• _Exercise inputs_
━━━━━━━━━━━━━━━━
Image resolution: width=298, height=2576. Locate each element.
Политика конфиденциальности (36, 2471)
━━━━━━━━━━━━━━━━
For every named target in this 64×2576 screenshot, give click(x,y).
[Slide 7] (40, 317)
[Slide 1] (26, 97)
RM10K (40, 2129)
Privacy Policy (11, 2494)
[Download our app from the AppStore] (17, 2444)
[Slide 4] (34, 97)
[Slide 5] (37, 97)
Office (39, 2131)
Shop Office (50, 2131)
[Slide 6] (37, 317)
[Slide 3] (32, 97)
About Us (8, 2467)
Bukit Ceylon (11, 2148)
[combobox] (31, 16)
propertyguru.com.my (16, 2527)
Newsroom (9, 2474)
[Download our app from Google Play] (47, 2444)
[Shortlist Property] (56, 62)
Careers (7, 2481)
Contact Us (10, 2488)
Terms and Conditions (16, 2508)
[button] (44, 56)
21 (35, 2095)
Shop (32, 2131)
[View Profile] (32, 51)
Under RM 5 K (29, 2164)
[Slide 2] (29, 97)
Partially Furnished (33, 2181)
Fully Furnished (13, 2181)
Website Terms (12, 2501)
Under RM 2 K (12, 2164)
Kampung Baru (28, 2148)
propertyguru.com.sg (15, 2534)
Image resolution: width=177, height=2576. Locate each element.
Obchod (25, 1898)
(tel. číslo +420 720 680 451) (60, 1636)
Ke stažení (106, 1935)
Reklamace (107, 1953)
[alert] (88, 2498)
━━━━━━━━━━━━━━━━
• _About this task_
Within the material above, extract exactly the lines that start at the line containing "Shop Office (50, 2131)" and stop after the line containing "Terms and Conditions (16, 2508)", and only those.

• _Output of the exercise_
Shop Office (50, 2131)
[Slide 6] (37, 317)
[Slide 3] (32, 97)
About Us (8, 2467)
Bukit Ceylon (11, 2148)
[combobox] (31, 16)
propertyguru.com.my (16, 2527)
Newsroom (9, 2474)
[Download our app from Google Play] (47, 2444)
[Shortlist Property] (56, 62)
Careers (7, 2481)
Contact Us (10, 2488)
Terms and Conditions (16, 2508)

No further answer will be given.